In its draft strategy (click here for Journal feature) the body that deals with complaints against legal professionals set out desired new efficiencies in its operations and better awareness among the public, but also saw itself as promoting better relations between consumers and their lawyers and driving improvement in the way legal firms themselves handle complaints. The Law Society of Scotland in response argued that the SLCC had failed to set out the underlying assumptions behind its approach, and that it risked "giving the impression that the SLCC is increasingly motivated to spend time and resources on discretionary activity outwith its formal remit".
Neil Stevenson, the SLCC's chief executive, said its board was working through the feedback received, but four broad themes emerged where it could give "an early indication on how the feedback might influence future drafts".
He accepted that, "with hindsight", the proposals did not focus enough on communicating the SLCC's aims for the complaints process itself and its performance there. "We can rectify that immediately, as there is already a firm commitment to improvement on the first page of the strategy and we will look at adding further detail and context here", he stated. "That commitment extends to trying to achieve legislative change to make the process more efficient. We know ‘lobbying’ was not seen as our role by some, but when we see the costs and inefficiencies of the current statutory model we do feel it is right to raise these to help benefit lawyers and consumers.”
Mr Stevenson added that the SLCC would "strongly contest" points made about its focus. "Our Act sets out many wider responsibilities beyond complaints, and we have powers to undertake other work to support our core role. It is not surprising that lawyers and consumers groups have different views on priorities – our role is to balance those. Comparisons were drawn with other organisations that are dramatically different to ours – and while the support for us benchmarking our performance is welcome, consumers and lawyers will benefit most when this is about real learning and improvement based on properly thought-out examples.”
He continued: “A second source of comments was how much project work we undertake. Our operating plan had a similar number of projects and similar funding and staffing to the last two years, but in the context of the strategy it may have looked more substantive." Increased costs projected in the budget consultation document largely related to extra temporary resource for handling individual complaints, and overall spend was reduced a small amount in the final budget submitted to the Parliament following feedback on one area of work.

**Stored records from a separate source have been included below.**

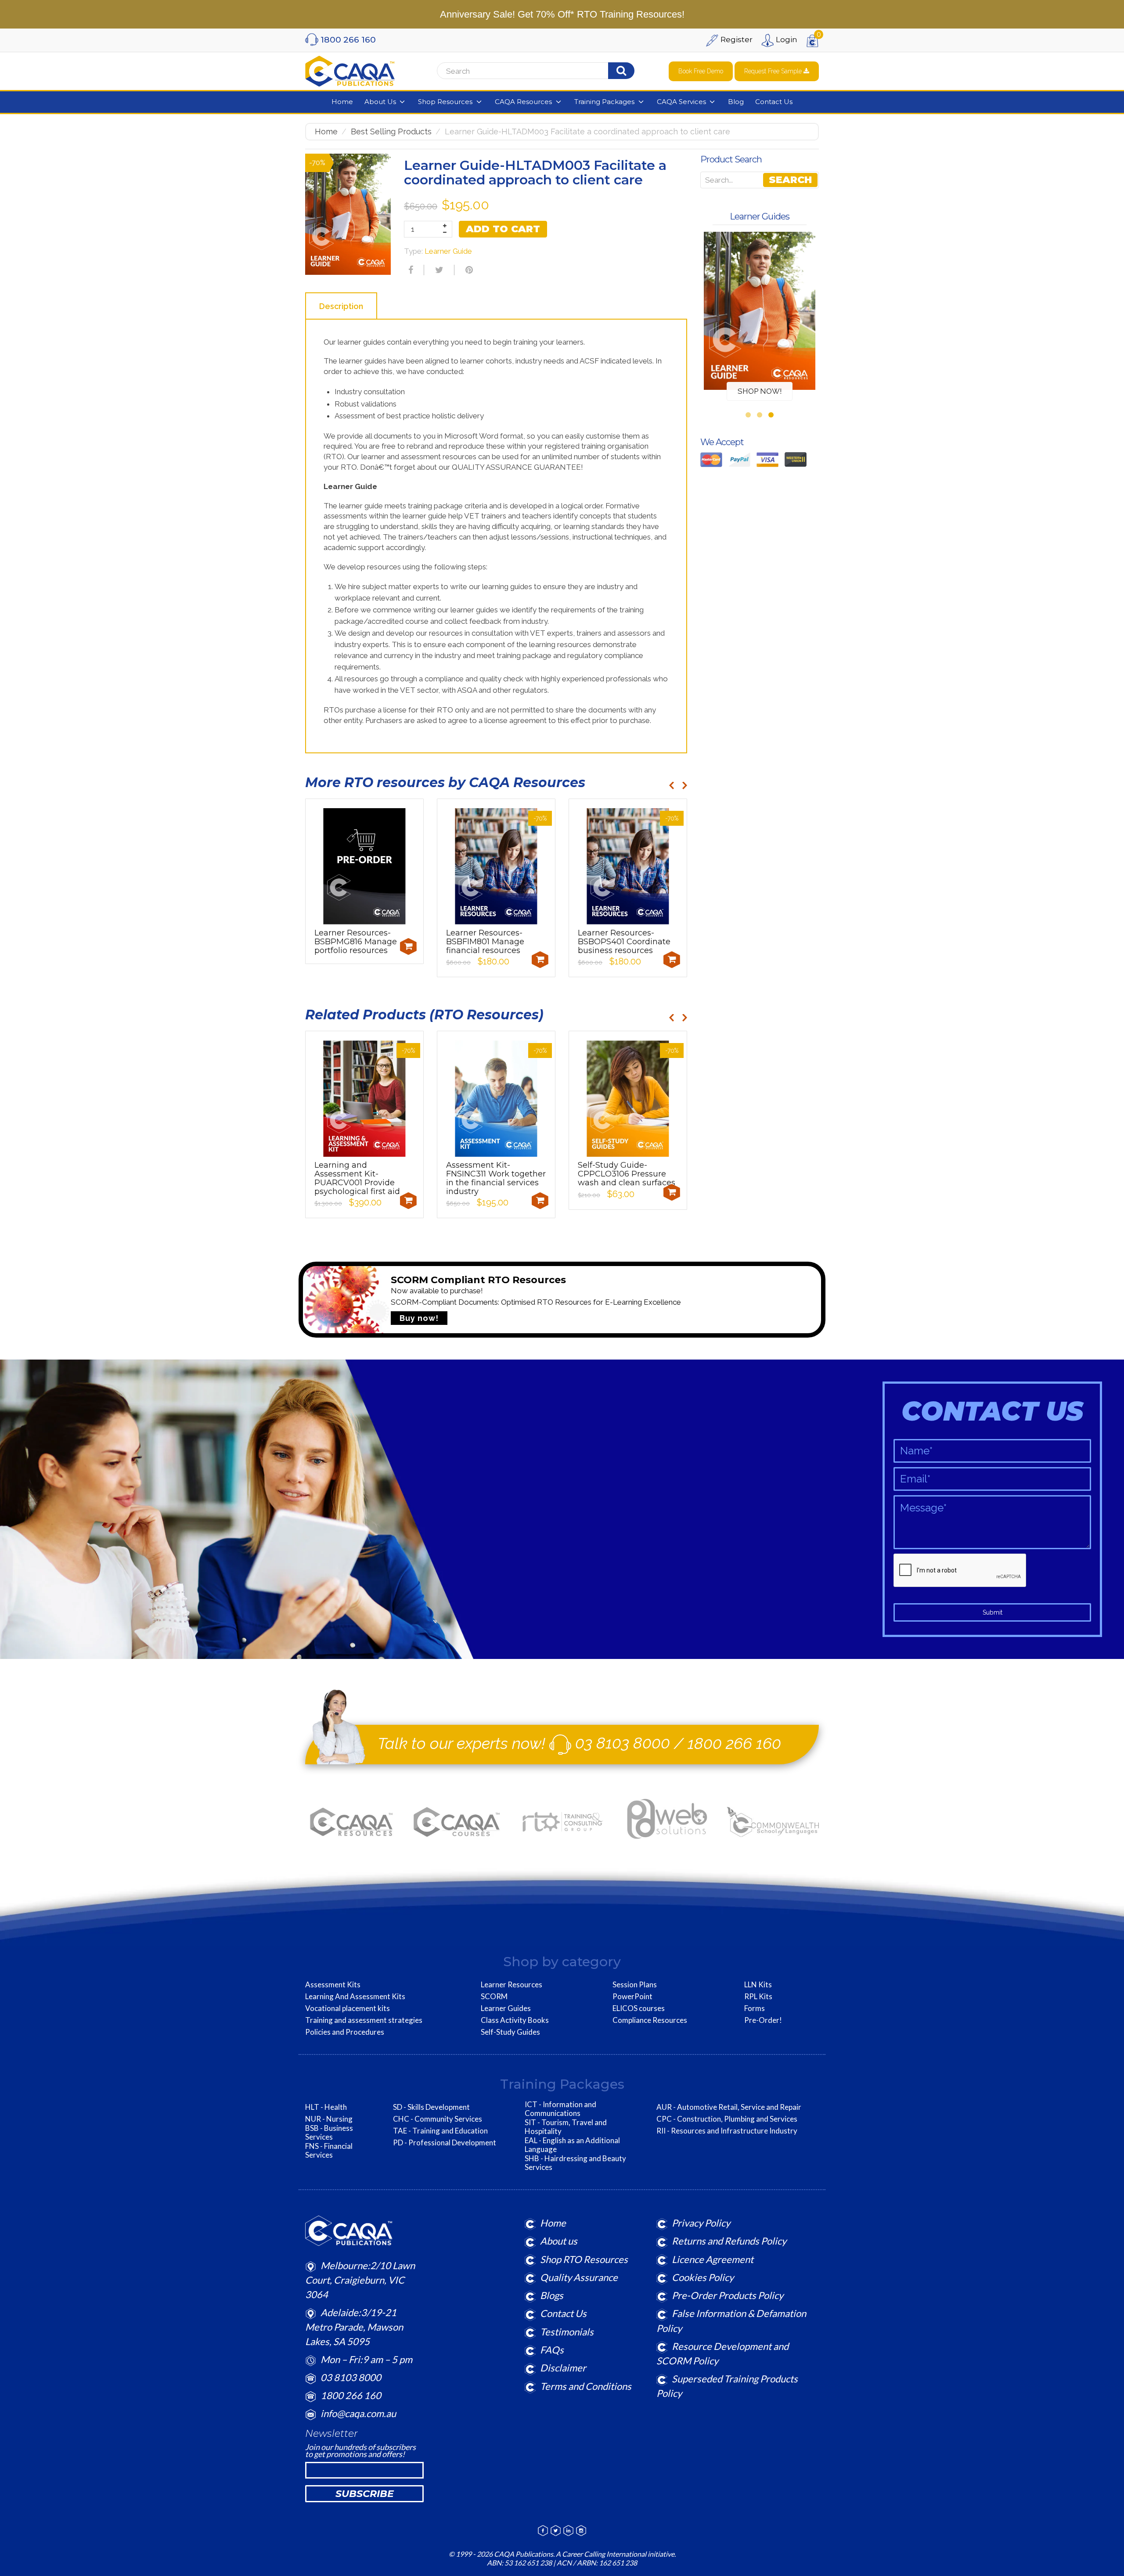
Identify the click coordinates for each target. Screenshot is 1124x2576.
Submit (992, 1612)
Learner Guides (506, 2008)
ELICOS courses (638, 2008)
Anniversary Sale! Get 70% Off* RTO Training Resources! (562, 14)
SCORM (494, 1996)
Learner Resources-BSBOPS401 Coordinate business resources (624, 941)
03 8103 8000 (622, 1743)
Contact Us (563, 2313)
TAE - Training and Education (440, 2130)
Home (326, 131)
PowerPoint (632, 1996)
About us (558, 2241)
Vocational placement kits (347, 2008)
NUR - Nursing (329, 2119)
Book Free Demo (700, 71)
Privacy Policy (701, 2223)
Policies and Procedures (344, 2032)
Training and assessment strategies (363, 2020)
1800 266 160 (734, 1743)
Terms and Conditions (585, 2386)
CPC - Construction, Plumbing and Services (726, 2119)
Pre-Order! (763, 2020)
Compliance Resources (649, 2020)
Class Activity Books (515, 2020)
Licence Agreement (712, 2259)
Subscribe (364, 2494)
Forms (754, 2008)
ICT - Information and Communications (560, 2109)
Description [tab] (341, 306)
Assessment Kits (332, 1984)
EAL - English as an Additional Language (572, 2145)
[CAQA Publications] (350, 69)
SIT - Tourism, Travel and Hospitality (566, 2127)
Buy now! (419, 1318)
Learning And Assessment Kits (355, 1996)
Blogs (551, 2295)
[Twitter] (438, 270)
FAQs (552, 2350)
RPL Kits (758, 1996)
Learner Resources (511, 1984)
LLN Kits (758, 1984)
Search (790, 180)
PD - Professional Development (444, 2142)
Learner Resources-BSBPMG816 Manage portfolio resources (355, 941)
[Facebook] (409, 270)
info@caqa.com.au (358, 2413)
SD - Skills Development (431, 2107)
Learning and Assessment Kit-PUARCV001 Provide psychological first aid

Mr Stevenson did not accept that the SLCC was going beyond its remit. “Our board were frankly surprised that there was a suggestion our job was only to handle complaints, and not to contribute to debate on what standards should be", he asserted. "We have a bank of over 8,000 complaints, which lawyers, and indirectly consumers, have paid for and we believe that a modern approach to regulation should see this as a valuable resource to be mined for information to help future consumers. So some projects will stay firmly on the agenda.”
As regards specific projects, he said the SLCC would amend or reduce some in light of comments received, and remove others, taking account of the consensus that they were not a priority. "I hope reducing the total number of projects also shows we are listening and that we agree that our complaints function remains our core focus.”
Finally, comments had been made about the SLCC's consumer focus and language, and whether projects went beyond its role. "Few of the responses made reference to the legislative changes that came into force last year to establish a statutory SLCC consumer panel, nor how they would interpret the role set out for that panel in statute", Mr Stevenson observed. "There was a disappointing lack of comment on consumer issues generally." People with less knowledge of legal matters and legal processes might need additional support to engage in the complaints process, and the SLCC also had concerns about consumers failing to receive redress, lack of clarity around fees and a lack of learning from complaints.
"When we see the same issues happen time and again to clients and solicitors, costing them both in terms of our process, it does not seem wise to keep the status quo where there may be simple fixes", he commented.
He promised more engagement before the SLCC finalises its plans.